A higher risk of human papillomavirus (HPV)-related cervical intra-epithelial neoplasia (CIN) is suspected among females with cystic fibrosis (CF). The researchers found that transplanted females had high-risk (HR-HPV), abnormal cervical cytology and CIN prevalence rates compared to the general non-CF population. Although HR-HPV prevalence and persistence were globally not significantly different in non-transplanted females compared to the general population, high frequencies of abnormal cytology and CIN were reported. Cervical cancer screening and prevention should be promoted among females with CF.
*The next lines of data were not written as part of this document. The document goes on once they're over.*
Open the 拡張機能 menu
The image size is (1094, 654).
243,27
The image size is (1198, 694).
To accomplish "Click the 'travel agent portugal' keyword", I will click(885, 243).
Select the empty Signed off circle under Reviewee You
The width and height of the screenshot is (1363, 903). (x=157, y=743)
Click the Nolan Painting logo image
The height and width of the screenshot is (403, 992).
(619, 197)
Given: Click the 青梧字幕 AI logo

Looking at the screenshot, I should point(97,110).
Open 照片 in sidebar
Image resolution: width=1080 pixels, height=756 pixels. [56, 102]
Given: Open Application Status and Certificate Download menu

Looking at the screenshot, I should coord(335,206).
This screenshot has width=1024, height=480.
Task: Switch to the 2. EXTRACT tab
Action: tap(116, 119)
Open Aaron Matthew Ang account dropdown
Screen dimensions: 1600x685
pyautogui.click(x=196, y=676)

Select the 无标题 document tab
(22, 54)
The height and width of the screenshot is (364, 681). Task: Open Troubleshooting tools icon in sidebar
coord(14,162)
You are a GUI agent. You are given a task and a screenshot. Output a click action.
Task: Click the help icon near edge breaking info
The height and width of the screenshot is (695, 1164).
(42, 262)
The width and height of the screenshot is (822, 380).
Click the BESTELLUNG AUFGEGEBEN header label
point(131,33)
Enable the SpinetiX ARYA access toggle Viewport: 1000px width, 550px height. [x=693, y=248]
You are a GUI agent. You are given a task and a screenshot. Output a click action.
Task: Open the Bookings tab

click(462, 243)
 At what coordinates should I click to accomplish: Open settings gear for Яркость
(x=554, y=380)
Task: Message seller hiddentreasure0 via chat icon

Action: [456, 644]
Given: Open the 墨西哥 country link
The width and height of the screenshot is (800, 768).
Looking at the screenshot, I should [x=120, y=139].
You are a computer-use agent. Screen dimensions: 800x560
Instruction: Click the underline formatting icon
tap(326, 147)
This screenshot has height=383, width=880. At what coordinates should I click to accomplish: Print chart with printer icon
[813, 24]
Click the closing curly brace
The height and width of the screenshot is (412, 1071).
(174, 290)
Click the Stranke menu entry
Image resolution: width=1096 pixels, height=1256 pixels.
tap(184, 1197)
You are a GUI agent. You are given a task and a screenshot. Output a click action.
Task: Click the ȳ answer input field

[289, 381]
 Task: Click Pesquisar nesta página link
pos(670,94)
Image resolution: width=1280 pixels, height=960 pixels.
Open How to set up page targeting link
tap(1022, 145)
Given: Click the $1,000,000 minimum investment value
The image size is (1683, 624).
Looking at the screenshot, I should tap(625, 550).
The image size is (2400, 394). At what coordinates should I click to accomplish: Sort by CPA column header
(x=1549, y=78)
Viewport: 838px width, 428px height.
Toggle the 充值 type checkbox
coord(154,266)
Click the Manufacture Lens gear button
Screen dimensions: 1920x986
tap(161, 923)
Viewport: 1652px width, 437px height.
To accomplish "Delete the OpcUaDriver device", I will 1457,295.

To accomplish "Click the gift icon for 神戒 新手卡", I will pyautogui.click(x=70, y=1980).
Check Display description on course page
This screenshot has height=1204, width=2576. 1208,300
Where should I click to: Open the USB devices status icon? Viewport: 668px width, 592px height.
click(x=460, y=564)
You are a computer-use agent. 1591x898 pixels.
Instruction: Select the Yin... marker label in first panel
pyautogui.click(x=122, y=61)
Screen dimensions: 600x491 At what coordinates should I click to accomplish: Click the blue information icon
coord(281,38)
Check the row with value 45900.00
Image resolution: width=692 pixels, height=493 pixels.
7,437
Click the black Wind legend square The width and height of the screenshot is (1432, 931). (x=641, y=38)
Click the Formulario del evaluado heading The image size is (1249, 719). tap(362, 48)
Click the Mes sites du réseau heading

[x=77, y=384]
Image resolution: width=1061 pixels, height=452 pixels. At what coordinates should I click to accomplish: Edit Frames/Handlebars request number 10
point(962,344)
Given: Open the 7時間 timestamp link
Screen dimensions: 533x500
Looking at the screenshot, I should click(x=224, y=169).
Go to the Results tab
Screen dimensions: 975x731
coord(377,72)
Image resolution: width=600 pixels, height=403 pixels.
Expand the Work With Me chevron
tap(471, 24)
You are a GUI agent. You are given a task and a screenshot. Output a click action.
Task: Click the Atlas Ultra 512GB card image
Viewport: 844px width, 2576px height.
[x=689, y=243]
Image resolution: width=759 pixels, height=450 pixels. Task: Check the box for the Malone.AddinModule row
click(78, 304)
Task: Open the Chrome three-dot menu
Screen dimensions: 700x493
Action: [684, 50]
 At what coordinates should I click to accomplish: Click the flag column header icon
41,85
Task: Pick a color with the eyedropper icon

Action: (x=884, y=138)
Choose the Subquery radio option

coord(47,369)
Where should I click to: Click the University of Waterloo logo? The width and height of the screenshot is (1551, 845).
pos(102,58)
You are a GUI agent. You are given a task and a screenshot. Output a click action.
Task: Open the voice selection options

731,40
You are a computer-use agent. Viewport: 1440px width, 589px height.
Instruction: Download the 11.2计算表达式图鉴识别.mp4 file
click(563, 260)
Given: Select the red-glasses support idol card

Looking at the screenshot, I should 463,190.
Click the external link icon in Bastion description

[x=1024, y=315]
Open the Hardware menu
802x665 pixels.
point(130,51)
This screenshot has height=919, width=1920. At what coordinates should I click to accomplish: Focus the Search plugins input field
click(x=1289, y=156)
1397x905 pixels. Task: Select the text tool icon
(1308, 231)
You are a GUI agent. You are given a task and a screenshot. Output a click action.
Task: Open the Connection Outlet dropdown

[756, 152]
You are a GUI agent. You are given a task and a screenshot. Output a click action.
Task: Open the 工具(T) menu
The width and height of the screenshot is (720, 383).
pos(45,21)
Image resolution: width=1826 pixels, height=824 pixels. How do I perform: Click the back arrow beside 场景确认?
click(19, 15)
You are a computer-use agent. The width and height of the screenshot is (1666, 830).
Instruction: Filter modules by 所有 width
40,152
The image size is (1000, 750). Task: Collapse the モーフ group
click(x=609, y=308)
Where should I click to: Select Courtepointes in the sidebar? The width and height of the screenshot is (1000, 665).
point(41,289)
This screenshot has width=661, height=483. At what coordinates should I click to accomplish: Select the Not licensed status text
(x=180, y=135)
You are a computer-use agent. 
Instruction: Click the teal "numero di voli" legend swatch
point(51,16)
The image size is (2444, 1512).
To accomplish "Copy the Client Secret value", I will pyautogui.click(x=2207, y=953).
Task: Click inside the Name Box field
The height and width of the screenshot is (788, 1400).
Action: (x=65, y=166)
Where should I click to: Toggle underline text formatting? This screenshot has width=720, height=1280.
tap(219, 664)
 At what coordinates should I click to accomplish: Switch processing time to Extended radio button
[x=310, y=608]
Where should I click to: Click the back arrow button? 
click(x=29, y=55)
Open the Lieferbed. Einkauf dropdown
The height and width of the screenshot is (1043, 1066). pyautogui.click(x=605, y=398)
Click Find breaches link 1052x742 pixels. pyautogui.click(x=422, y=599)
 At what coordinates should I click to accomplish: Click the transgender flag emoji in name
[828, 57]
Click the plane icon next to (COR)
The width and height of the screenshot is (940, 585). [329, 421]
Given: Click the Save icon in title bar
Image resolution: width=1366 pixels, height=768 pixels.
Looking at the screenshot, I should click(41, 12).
https://tinyurl.com/2hm2pvuu

 

Disease Severity Of People With Cystic Fibrosis Carrying Residual Function Mutations: Data From The ECFS Patient Registry

People with cystic fibrosis carrying residual function (RF) mutations are considered to have a mild disease course. This may influence caregivers and patients on how intensive the treatments should be. Demographic, clinical characteristics, lung function and death probability of patients carrying at least one RF mutation were analyzed and compared to patients homozygous to minimal function mutations (MF). Patients carrying RF mutations were older, diagnosed at a later age, had lower sweat chloride at diagnosis and better FEV1pp at each age group. However, their FEV1pp declined with age and rates of chronic Pseudomonas aeruginosa increased with age. 4.5% of RF patients were treated with oxygen and 2.61% had a lung transplant. With increasing age, 26.6% of RF patients were treated with pancreatic enzymes associated with a more severe lung disease. RF patients had shortened life spans, with mortality starting around the age of 20 years. Thus, patients carrying an RF mutation experience a decline of pulmonary function with age, leading to life-shortening. Standard of care therapies and augmenting CFTR function may improve their survival and quality of life.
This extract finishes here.